I had asked Shepherd why we weren’t taking more troops with us on our forward patrol. That had been suggested to him, he had admitted, but three men and a single engine might draw Bedouin fire in a way that a whole train-load of Tommies wouldn’t. We’d have a chance of flushing out the troublesome tribes – which seemed another way of saying we were going to make sacrifices of ourselves.

We came to Mushahida station. Amid swirling steam we unhooked our carriage. One of the blokes from inside it passed our kit bags up on to the footplate, and we left him and his fellows in the middle of nothingness while we chuffed our way forwards into more of the same.

Frazzling heat . . . one hundred and thirty pounds of steam pressure . . . the rhythmical rocking of The Elephant . . .

Shepherd stood behind Stevens and me as we worked. Sometimes he consulted a paper from his tunic pocket. When we were about twenty miles beyond Mushahida, I saw that he held a map, but not the one I’d made for him. Why had I been put to making that map? I believed his own map told him the stretches of bad rail, for sometimes he would tap me on the shoulder, saying, ‘We crawl along this section, Jim,’ and these would be the places where The Elephant would start to shake, the rails being loose in their sleepers. We had with us a crate holding plates, bolts and screws for repairs, but these goods were not touched, although we would pull to a stop for long intervals while Shepherd inspected the rails and made notes.

An hour or more after Mushahida, I turned about to collect a rag from the locker, for I could not bear the regulator on my hand. Shepherd was now gazing out of the left side through field glasses. I looked a question at him, and he lowered the glasses, leaning out, pointing forwards and saying, ‘Sumaika’ – and there, small in the distance and shaking in the heat like a fever vision, was the next station on the line . . . Or rather a little shanty of board and galvanised iron, an empty siding, a water tower with a wooden wheel on top – a windmill pump. The station was there because of the well below. The town itself was a low shimmer five hundred yards off – all brown stone, and no building higher than the palm trees that stood in its midst. As we passed the station and the line took us closer to the place, I saw small collections of Arabs, some with goats and donkeys, mostly sitting down, and ringed around the town rather than in it, as if to say, ‘Yes, this is our town but we don’t care for it very much. Feel free to go and live there yourself.’

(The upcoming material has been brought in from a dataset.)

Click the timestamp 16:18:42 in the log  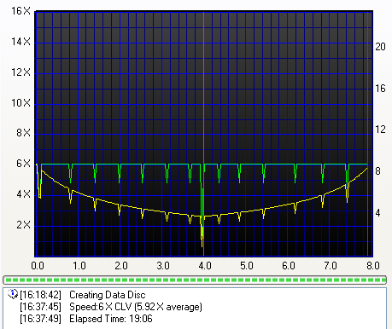tap(41, 295)
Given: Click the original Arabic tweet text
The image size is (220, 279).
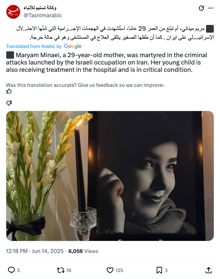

I watched the simmer of steam over the safety valve. There was no need to watch the white desert. The whiteness just came on and on; we might have been standing still, and it rolling under us. After my Turkish cigarette, I carried on with Woodbines, in an effort to keep the flies off. The back of my regulator hand was thoroughly bitten by them, and they were all over Stevens’s Wolseley hat, so I knew mine would be black with them too.

We’d swung closer to the river now, but it was invisible beyond some ancient-looking earthworks. I turned around, and Shepherd had his field glasses upraised again.

‘Have you made a study of Turkey and the Turks, sir?’ I said.

He lowered the glasses. ‘That puts the case too high,’ he said.

I eyed him until he added, ‘I wandered about there a bit shortly after my university days.’ He raised the field glasses to his eyes again. ‘Irrigation ditches,’ he said.